"İçtihat Metni"
İNCELENEN KARARIN
MAHKEMESİ : Ankara Bölge Adliye Mahkemesi 23. Hukuk Dairesi
SAYISI : 2022/483 E., 2022/1645 K.
DAVA TARİHİ : 29.07.2020
HÜKÜM/KARAR : Esastan Ret
İLK DERECE MAHKEMESİ : Ankara 9. Asliye Ticaret Mahkemesi
SAYISI : 2020/352 E., 2021/528 K.
Taraflar arasındaki itirazın iptali davasından dolayı yapılan yargılama sonunda İlk Derece Mahkemesince davanın usulden reddine karar verilmiştir.
Kararın taraf vekillerince istinaf edilmesi üzerine, Bölge Adliye Mahkemesince başvuruların esastan reddine karar verilmiştir.
Bölge Adliye Mahkemesi kararı davalılar vekilince duruşmasız, davacı vekilince duruşmalı olarak temyiz edilmekle; kesinlik, süre, temyiz şartı ve diğer usul eksiklikleri yönünden yapılan ön inceleme sonucunda, 19.12.2023 tarihinde duruşma yapılmasına ve duruşma gününün taraflara davetiye ile bildirilmesine karar verilmiştir.
Belli edilen günde davacı vekili Avukat ... ile davalılar vekilleri Avukat ... ve Avukat ...'in gelmiş olmalarıyla duruşmaya başlanarak hazır bulunan avukatların sözlü açıklamaları dinlendikten sonra işin incelenerek karara bağlanması için uygun görülen saatte Tetkik Hâkimi tarafından hazırlanan rapor dinlenerek dosyadaki belgeler incelenip gereği düşünüldü:
I. DAVA
Davacı vekili dava dilekçesinde özetle; davalılar ... Endüstri Tesisleri İmalat ve Montaj A.Ş. ve ... Güç Sistemleri Mühendislik ve Taahhüt A.Ş.'nin diğer davalı ...Ş.'ye bağlı şirketler olduklarını, ...'nın "Saudia Arabia Co.
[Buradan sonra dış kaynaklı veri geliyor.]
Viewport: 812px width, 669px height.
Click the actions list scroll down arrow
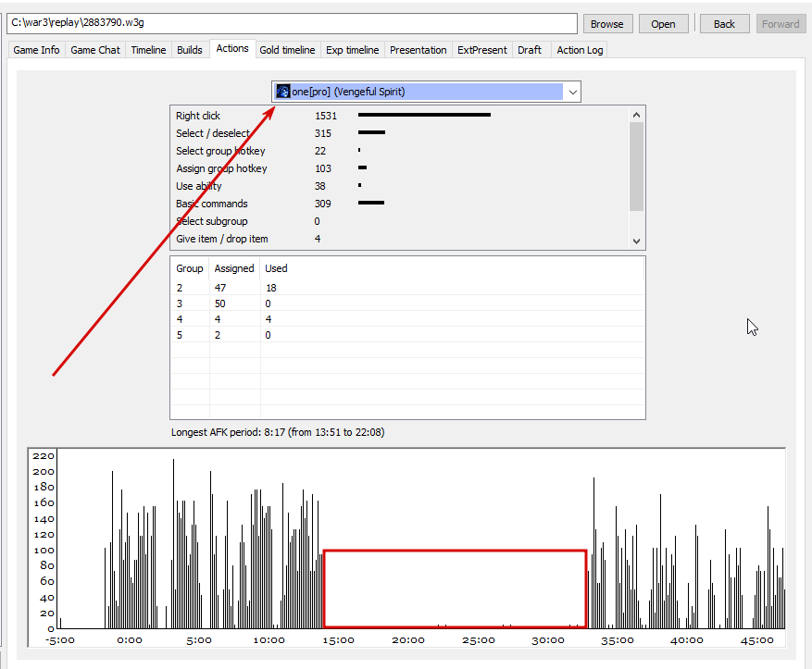click(x=636, y=242)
Ltd." ... Şirketinin alt yüklenicisi olarak Suudi Arabistan'da inşaat ve elektrik mekanik montaj işlerinin yapılması işini yüklendiğini, ancak sözleşmeyi bazı ticarî avantajlar sağlamak amacıyla kendisinin değil, tamamen kontrolünde olan Suudi Arabistan mevzuatına göre kurduğu ve Suudi Arabistan'da "..." olarak bilinen... LTD. (...) Şirketinin imzaladığını, alt yüklenici olarak üstlendiği mekanik işlerinin yapımı ile ilgili olarak hem teknik danışmanlık almak hem de imalat yaptırmak için davacı ile görüşmeler başlattığını, toplantılar yapıldığını, ancak ... yetkililerinin Suudi Arabistan mevzuatına göre vergisel vs. avantajlardan yararlanmak düşüncesiyle davacı ile ... arasında sözleşme yapılmasını sağladığını, bu nedenle işbu dava konusu alacaktan davalıların birlikte sorumlu olduklarını ileri sürerek, danışmanlık sözleşmesinden kaynaklı alacaklarının tahsili amacıyla başlattıkları icra takibine vaki itirazların iptali ile %20 icra inkar tazminatının davalılardan tahsilini talep etmiştir.
II. CEVAP
Davalılar vekili cevap dilekçesinde özetle; davalı şirketlerin davacı ile ... Al-Moushegah Arabia Ltd. Şti arasında imzalanan sözleşmenin tarafı olmadıklarını, ...'in 1984 tarihinde kurulmuş, Suudi Arabistan ticaret siciline kayıtlı, ayrı bir muhasebesi, ayrı banka hesapları ve ayrı bir yönetimi olan Suudi Arabistan Şirketi olduğunu, müvekkili şirketlerin borçların nispiliği ilkesi gereği taraf olmadıkları, dava dışı ...'in imzaladığı sözleşmelerden kaynaklandığı iddia edilen bir borçtan mesul tutulmalarının mümkün olmadığını savunarak, davanın reddini istemiştir.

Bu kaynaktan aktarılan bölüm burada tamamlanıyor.